Holy Spider (2022) © MUBI

A key part of the problem is the film’s fixation with the titular Spider, Saeed Hanaei. Despite Ebrahimi’s deserved victory for Best Actress at last year’s Cannes Film Festival, it is Bajestani’s presence that predominates. We learn significantly more about Hanaei’s life, motives and psychological make-up than we do about Arezoo, and certainly a lot more about the perpetrator than any of his voiceless victims.

This narrative subordination of women is further compounded by the stark brutality with which the killings are depicted. As the camera lingers on the bulging, lifeless eyes of innocent victims, one wonders if Abbasi had to include three of these murder sequences to make his point. The first instance is necessary; the third is, at best, a tired beating of the same drum, or at worst, a slightly salacious ogling.
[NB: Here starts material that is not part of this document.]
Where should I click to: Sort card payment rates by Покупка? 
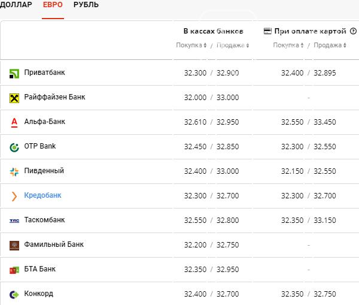tap(288, 45)
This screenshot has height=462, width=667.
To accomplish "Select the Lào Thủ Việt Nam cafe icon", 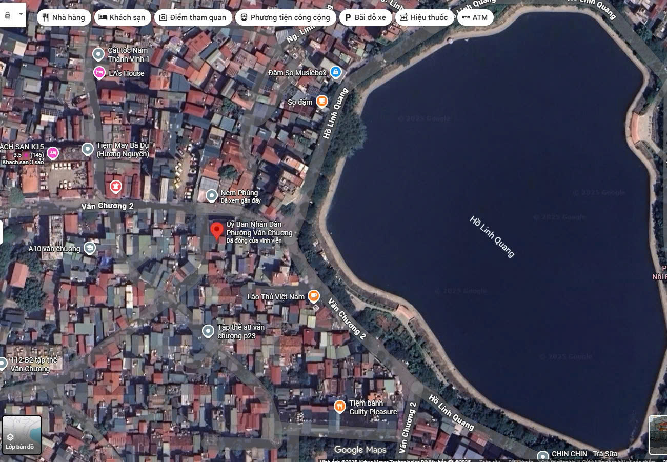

If Hanaei literally strangles his victims whilst Iranian society suffocates them, does Holy Spider actually provide women with an opportunity to breathe? The figure of Arezoo may provide a potential space for female agency, however – as a white collar, educated outsider originally from Tehran – she is still markedly removed from the poverty-stricken populace that are condemned to try and survive in Mashhad’s dark underbelly. Perhaps Abbasi’s attempt to expose Iran’s ‘serial killer society’ would have been better served by investigating the real women who lost their lives, rather than focusing on the monster that killed them or creating a fictional surrogate.

Holy Spider (2022) © MUBI

The film’s final third shifts into a courtroom-drama style examination of the absurd support that Hanaei received following his arrest. The Spider became something of a perverse folk hero in the early 2000s, championed by those who felt his jihad was legitimate in removing the moral impurities of Mashhad. Abbasi’s denunciation of this religious fanaticism is clear, however his final attempt to posit the cyclical nature of this culture via the figure of Hanaei’s son, Ali, feels tacked-on and underdeveloped.
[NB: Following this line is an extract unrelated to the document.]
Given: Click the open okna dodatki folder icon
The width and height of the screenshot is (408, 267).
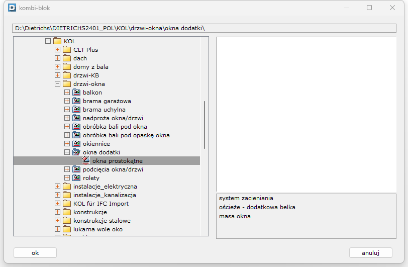Looking at the screenshot, I should coord(76,152).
All this criticism is not to say that Abbasi’s film is not technically proficient or emotionally engaging; it certainly is both. Yet Holy Spider must be considered in relation to its socio-political context, wherein it does not possess the nuance to truly upset this all-pervasive ‘tradition of
hatred’. Leaving the cinema, you do feel the weight of Hanaei’s crimes, Abbasi’s genuine anger and the firm grip misogyny has on Iranian society. But in a historical moment where the women of Tehran, Mashhad and Isfahan are protesting for their rights, it is a shame that Holy Spider seems primarily preoccupied with the grip itself, rather than helping to loosen it.

The Verdict

As a graphic, grimy Middle Eastern noir Holy Spider plays fairly well and ensnares you for the entirety. The pertinent discourses of women’s rights, structural misogyny and religious fanaticism cannot be ignored however; on this level Abbasi’s film has to be judged as a misfire. Worth a watch when available on MUBI from March 10th.